*Request*
Gather every line of the entries below that contains the word "accomplish". Case counts.

==== Dataset content ====

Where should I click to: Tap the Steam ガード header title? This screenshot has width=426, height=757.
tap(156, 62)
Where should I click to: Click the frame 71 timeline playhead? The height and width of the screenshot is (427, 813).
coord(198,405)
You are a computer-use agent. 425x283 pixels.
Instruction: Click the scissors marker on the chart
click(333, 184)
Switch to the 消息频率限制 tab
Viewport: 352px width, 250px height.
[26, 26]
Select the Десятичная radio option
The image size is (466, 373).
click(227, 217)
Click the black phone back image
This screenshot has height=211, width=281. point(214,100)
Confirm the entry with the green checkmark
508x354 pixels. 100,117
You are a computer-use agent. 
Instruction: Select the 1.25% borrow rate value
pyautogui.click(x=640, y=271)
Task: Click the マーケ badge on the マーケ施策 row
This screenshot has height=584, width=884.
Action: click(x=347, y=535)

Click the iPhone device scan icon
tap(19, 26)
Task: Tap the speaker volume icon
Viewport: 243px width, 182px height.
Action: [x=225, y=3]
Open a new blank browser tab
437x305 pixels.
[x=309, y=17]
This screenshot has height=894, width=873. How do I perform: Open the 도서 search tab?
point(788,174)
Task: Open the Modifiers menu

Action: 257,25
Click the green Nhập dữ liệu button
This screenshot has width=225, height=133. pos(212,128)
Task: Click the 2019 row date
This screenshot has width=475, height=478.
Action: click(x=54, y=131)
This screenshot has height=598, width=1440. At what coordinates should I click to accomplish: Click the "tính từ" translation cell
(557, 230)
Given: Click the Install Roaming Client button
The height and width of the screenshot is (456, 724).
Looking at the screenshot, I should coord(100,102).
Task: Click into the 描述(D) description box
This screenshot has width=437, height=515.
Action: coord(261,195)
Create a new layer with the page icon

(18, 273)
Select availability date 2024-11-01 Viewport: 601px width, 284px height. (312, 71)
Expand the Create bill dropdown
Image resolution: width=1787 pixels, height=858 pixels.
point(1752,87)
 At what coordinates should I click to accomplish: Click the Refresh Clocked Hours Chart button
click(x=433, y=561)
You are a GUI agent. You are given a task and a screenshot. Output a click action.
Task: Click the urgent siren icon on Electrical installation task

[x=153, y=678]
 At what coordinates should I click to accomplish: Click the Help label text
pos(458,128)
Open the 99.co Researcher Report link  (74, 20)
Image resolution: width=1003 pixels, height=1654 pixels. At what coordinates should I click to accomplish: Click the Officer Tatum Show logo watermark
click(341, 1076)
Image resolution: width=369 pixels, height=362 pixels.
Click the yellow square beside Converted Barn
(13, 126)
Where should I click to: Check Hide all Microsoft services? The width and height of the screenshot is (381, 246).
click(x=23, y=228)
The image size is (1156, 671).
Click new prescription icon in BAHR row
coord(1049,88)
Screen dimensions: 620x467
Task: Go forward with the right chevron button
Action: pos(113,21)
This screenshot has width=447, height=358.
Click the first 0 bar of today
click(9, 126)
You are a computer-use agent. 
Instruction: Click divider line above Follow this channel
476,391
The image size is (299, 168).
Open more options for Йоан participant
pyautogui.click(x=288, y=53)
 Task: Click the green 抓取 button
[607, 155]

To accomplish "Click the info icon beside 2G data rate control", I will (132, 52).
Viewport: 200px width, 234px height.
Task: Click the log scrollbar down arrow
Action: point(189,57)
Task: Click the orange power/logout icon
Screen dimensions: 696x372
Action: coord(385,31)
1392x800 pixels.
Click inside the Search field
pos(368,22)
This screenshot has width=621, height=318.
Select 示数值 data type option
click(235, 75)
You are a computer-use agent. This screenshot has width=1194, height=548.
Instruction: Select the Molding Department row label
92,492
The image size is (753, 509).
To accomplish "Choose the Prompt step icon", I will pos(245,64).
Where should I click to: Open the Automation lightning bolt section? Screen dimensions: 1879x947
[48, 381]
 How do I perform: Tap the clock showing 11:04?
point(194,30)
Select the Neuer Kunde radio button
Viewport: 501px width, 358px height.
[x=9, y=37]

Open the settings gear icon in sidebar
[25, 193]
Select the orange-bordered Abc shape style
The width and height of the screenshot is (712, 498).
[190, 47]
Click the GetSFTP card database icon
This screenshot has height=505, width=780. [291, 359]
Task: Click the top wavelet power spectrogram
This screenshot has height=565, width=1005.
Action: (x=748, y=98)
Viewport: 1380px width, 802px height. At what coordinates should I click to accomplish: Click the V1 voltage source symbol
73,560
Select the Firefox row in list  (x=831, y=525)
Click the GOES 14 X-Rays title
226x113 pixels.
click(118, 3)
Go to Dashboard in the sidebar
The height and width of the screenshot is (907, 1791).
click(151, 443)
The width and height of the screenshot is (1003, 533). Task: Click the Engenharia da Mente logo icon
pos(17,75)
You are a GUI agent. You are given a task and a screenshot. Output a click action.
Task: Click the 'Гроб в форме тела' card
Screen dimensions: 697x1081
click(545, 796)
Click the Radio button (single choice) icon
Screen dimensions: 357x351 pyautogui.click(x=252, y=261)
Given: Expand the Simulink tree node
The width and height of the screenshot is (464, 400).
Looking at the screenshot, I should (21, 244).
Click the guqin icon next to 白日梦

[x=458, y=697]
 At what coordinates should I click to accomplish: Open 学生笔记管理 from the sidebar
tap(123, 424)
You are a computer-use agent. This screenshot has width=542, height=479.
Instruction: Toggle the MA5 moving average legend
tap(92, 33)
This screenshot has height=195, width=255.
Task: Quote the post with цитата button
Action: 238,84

====

*Result for this task*
This screenshot has height=598, width=1440. At what coordinates should I click to accomplish: Click the "tính từ" translation cell
 At what coordinates should I click to accomplish: Click the Refresh Clocked Hours Chart button
 At what coordinates should I click to accomplish: Click the Help label text
Image resolution: width=1003 pixels, height=1654 pixels. At what coordinates should I click to accomplish: Click the Officer Tatum Show logo watermark
To accomplish "Click the info icon beside 2G data rate control", I will (132, 52).
To accomplish "Choose the Prompt step icon", I will pos(245,64).
Viewport: 1380px width, 802px height. At what coordinates should I click to accomplish: Click the V1 voltage source symbol
 At what coordinates should I click to accomplish: Open 学生笔记管理 from the sidebar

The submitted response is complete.